Jay Adams, David Hackett and Christian Hosoi, three of skateboarding’s top legends, were in my backyard a few months ago. Initially the skaters had gathered to talk about the Hosoi biography that I was co-writing. Priorities quickly shifted, however, when they noticed that I had a swimming pool in my backyard. I think it was Adams who first commented that having water in a swimming pool was “a waste.” When they became quiet and huddled at the deep end, looking down, and speaking in hushed tones, I became concerned.I knew I couldn’t stop them, but I knew someone who could. I ran back inside and mentioned the plot to drain our pool to my wife, Tracy. Tracy, who a few decades ago would have helped, since she herself was a fanatical skateboarder, instead approached the crew and put a stop to everything.

“I don’t care who you are; you’re not draining our pool!” she snapped.

“Oh, we were just thinking of taking a swim,” quipped Hackett as Tracy stood, arms crossed and scowling as the retreat began to the kitchen. Mission accomplished. They don’t call her the General for nothing.

I had never really skateboarded much, finding concrete and asphalt a far more abrupt landing pad than water. In the past few years, however, I have had the privilege of meeting some of the top skaters in the world, including Dennis Martinez, the Logan brothers, Danny Way, , Steve Caballero, Tony Alva and Tony Hawk. While I had known the Logans for years through surfing, I didn’t meet most of the others until last year when I began co-writing the aforementioned memoir with Christian Hosoi.

I had never written a memoir before, and this one proved a baptism of fire. Not only was I dealing with skateboarders, who tend to be on their own schedules, but also many of those interviewed, including Hosoi, were born rebels who seemed to live in an alternate time zone. Maybe I should have drained that pool as insurance they’d be here on time. Actually, Hosoi himself was great to work with, driving down at noon some days and often not returning home to his Huntington Beach until well past midnight. Our coffee pot has never had so much use before or since.
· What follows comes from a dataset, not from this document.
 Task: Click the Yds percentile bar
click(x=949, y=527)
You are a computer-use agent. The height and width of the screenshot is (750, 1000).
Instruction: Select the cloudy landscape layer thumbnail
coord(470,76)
Hosoi’s story begins with his father naively showing his son how to roll a joint when the boy was 8 years old. It proceeds into Hosoi’s rise in the skateboarding world, falls into a deep drug addiction and ends with Hosoi and his father converting to Christianity and him becoming a pastor.
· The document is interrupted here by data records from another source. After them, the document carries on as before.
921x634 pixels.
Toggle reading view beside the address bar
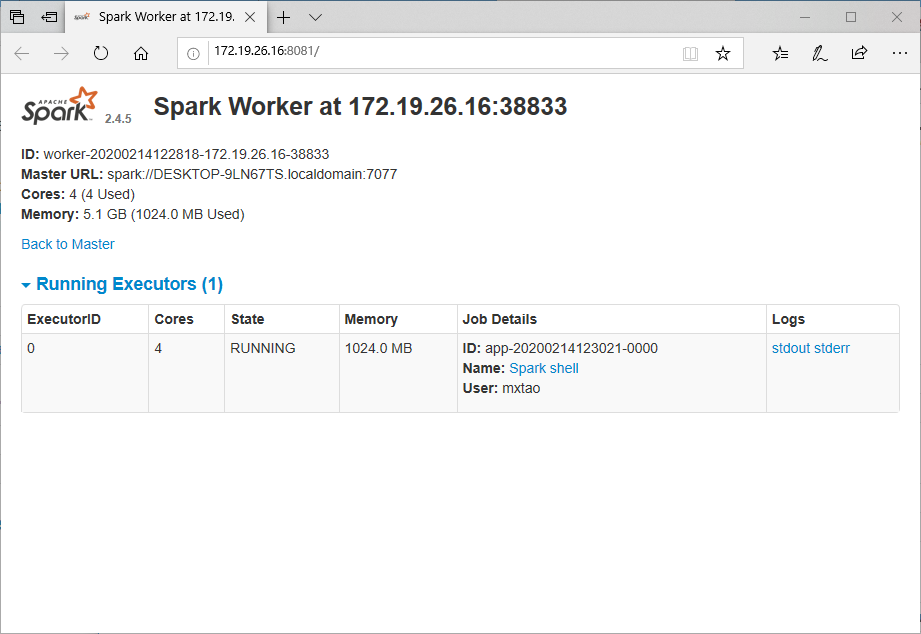click(x=690, y=53)
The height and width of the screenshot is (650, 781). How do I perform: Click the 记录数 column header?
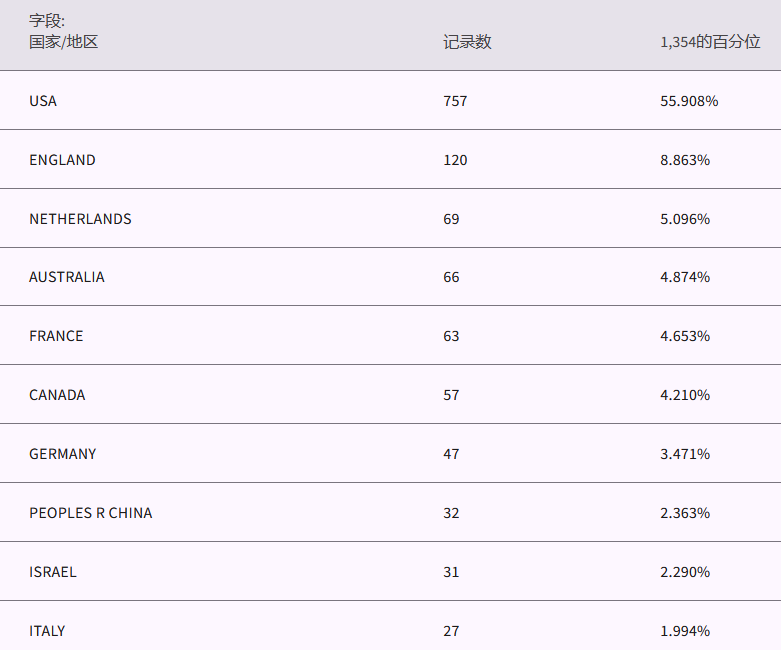(x=467, y=42)
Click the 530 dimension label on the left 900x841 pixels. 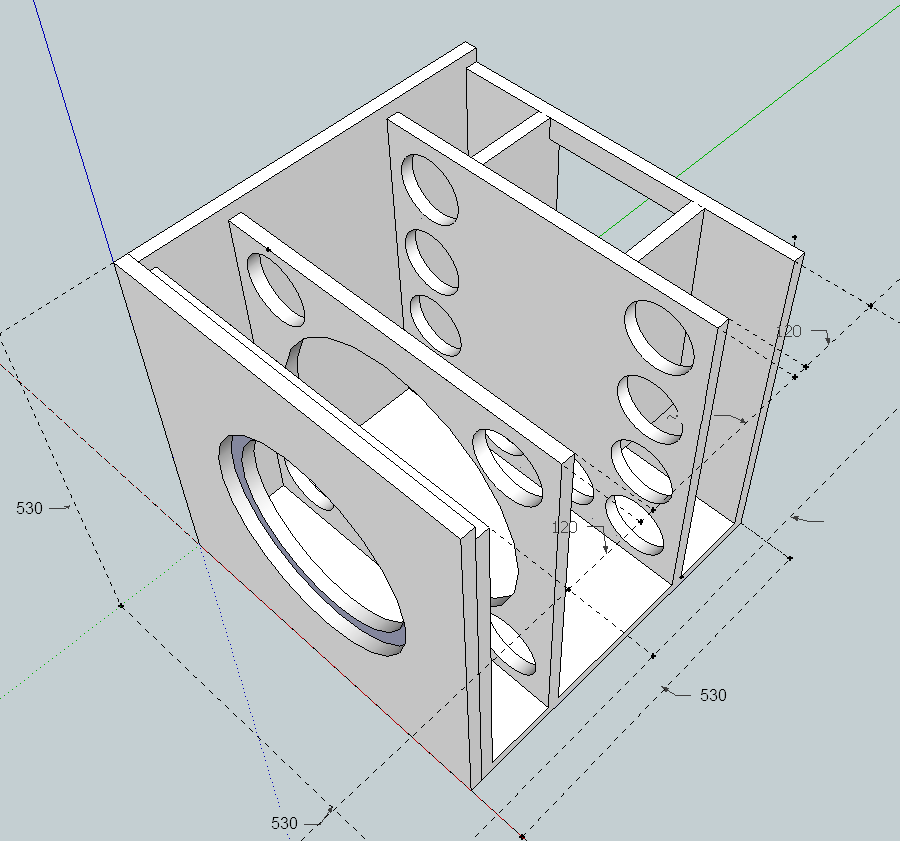(x=30, y=508)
There’s a lesson in there as all of Hosoi’s work is burned up in meth amphetamine addiction, something that eventually sent him to prison for five years.

Hollywood stories in the memoir roll out like feature film credits as Hosoi, a major player in the Hollywood club scene, lives the highest of high lives until addiction takes him from the brightest of bright lights, to the shadows of the streets of Orange County, where meth takes hold and becomes a cruel slave master.
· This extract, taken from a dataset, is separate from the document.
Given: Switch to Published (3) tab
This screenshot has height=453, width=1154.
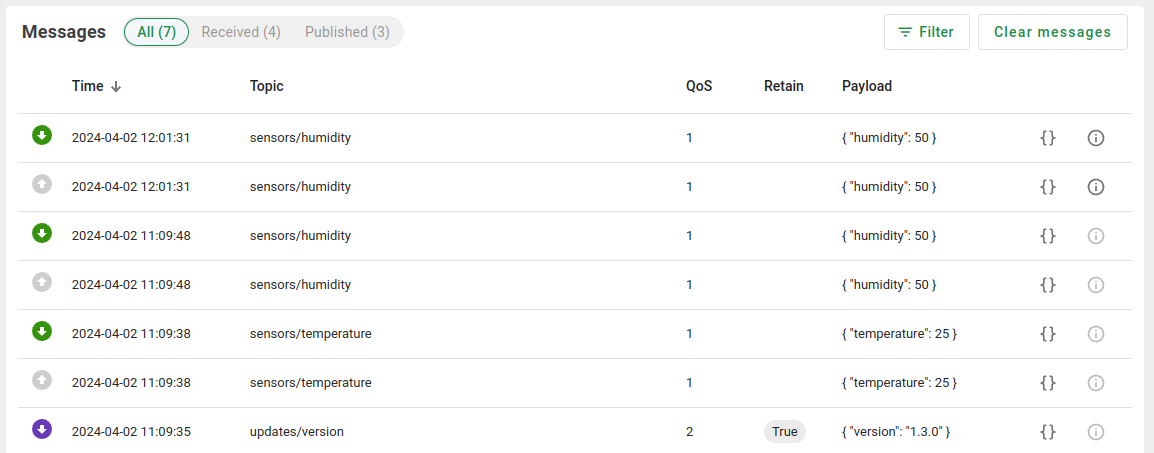Looking at the screenshot, I should [347, 32].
Through it all, Hosoi continued skating, even while on the run from a stack of misdemeanors for minor drug possession charges. That life seems like a lifetime ago, as a clean and sober Hosoi is now a faithful husband and father of four. He still skates, however, and just last year won gold in the Master’s division at the X-Games. There are lessons strewn among the high wire act of a life lived beyond the edge.